----- Provided information -----
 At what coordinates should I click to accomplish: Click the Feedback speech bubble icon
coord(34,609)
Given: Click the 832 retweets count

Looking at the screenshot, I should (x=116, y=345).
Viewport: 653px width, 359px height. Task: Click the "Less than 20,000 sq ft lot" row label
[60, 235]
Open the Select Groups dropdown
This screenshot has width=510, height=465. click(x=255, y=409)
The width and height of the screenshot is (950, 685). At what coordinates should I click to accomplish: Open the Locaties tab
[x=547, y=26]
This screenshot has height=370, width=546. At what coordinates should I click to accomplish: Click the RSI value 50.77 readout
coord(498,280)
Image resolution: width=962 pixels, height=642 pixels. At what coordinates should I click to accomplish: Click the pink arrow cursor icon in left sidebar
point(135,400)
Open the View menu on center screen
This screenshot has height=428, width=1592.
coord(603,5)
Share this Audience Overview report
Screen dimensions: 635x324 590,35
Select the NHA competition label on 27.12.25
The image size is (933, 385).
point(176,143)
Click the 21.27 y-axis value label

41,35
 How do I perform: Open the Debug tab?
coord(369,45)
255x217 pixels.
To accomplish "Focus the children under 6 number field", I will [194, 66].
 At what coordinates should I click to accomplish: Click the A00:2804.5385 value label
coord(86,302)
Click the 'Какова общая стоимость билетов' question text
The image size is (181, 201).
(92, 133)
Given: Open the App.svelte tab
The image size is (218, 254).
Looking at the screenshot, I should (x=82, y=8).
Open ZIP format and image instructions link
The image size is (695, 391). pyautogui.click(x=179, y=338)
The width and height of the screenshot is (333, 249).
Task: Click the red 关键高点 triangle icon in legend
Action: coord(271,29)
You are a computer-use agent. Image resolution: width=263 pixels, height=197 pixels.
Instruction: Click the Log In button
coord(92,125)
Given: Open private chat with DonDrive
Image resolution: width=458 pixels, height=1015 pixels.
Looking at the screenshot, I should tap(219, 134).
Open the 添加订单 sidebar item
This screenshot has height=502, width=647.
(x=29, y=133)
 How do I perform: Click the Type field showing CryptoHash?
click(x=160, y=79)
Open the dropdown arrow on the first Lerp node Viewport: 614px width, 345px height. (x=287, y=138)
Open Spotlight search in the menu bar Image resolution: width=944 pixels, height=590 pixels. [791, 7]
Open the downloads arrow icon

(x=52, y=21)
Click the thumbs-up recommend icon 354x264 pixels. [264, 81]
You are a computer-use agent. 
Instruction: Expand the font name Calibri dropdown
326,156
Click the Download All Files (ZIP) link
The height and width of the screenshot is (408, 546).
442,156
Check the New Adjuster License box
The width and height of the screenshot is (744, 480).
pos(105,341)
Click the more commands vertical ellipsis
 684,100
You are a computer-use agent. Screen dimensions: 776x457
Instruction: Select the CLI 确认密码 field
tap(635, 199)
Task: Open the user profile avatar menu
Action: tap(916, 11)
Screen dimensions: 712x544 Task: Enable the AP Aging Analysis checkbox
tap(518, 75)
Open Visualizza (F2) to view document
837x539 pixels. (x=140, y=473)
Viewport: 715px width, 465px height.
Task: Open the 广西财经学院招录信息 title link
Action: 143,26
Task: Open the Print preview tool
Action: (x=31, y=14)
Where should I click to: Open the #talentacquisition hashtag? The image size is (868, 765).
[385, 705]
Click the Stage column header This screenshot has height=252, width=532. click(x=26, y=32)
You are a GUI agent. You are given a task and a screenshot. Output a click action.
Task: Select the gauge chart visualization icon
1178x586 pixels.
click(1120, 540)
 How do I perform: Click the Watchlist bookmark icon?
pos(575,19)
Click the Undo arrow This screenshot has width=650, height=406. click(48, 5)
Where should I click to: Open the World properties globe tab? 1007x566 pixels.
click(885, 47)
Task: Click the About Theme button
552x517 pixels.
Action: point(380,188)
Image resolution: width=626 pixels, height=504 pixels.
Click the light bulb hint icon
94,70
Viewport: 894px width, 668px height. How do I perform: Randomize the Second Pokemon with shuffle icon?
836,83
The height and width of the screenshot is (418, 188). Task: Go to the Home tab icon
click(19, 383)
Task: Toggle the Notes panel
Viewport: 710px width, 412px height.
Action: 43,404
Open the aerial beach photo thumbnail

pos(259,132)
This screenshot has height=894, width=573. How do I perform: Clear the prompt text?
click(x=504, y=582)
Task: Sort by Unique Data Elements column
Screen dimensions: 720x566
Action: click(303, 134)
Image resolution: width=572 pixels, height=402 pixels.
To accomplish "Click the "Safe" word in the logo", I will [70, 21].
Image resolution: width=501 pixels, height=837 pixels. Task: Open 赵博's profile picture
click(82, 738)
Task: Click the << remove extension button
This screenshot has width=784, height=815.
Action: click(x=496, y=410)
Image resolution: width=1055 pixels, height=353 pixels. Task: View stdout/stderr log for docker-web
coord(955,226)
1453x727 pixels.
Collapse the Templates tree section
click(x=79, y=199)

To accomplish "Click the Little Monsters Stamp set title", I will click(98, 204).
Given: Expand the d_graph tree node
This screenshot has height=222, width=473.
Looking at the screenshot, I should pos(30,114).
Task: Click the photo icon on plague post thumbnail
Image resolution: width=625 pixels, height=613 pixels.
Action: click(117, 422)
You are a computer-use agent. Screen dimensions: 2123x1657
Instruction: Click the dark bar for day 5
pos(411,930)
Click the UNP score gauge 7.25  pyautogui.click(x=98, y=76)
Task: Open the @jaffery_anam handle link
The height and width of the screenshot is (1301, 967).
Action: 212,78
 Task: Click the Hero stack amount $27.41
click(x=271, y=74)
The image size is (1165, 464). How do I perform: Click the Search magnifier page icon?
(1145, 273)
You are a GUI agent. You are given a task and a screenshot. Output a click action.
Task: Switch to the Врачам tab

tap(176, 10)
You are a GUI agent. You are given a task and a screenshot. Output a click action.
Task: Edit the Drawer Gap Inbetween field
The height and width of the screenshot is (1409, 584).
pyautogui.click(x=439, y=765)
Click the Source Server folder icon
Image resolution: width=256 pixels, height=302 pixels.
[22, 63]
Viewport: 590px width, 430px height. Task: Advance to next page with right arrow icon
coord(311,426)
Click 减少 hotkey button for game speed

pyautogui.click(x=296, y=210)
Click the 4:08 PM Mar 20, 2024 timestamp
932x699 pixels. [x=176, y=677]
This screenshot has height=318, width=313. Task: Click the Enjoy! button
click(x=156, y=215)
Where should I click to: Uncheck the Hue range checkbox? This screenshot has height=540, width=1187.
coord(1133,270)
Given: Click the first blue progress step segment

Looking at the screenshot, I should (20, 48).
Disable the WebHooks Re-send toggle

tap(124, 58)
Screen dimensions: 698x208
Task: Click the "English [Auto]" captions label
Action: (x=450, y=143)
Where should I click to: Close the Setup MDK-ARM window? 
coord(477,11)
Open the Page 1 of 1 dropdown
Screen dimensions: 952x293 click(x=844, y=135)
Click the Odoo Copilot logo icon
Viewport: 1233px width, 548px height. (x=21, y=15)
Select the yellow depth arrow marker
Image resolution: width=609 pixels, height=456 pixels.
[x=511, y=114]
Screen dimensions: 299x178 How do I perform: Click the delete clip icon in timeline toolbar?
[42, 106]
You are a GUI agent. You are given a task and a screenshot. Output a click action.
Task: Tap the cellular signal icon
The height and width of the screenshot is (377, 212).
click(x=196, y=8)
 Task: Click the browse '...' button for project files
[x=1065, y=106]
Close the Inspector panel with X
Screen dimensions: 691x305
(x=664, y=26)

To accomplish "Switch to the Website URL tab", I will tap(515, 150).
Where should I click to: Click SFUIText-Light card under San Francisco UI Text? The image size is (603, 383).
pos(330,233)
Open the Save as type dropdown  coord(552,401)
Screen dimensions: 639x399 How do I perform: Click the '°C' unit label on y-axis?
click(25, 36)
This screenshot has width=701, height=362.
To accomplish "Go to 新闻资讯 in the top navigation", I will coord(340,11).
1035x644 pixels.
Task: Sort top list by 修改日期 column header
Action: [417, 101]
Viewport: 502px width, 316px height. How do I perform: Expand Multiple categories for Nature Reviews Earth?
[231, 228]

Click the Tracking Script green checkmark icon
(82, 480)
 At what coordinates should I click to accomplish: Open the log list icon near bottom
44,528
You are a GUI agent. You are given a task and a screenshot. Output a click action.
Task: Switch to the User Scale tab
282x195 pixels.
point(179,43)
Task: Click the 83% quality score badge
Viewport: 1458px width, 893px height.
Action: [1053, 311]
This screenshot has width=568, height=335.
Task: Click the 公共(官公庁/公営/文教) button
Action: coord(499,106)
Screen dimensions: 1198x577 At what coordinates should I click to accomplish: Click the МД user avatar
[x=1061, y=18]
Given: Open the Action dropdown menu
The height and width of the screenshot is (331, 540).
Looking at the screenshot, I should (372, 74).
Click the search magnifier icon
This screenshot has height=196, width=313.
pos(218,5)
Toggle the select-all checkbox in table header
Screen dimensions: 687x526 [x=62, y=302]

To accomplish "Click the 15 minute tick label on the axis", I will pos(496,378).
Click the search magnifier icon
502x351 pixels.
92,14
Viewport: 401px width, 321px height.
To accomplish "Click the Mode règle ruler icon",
-----
Work instructions: Go over the records above and tally each line that includes "score". Give the total by itself.

Exercise solution: 2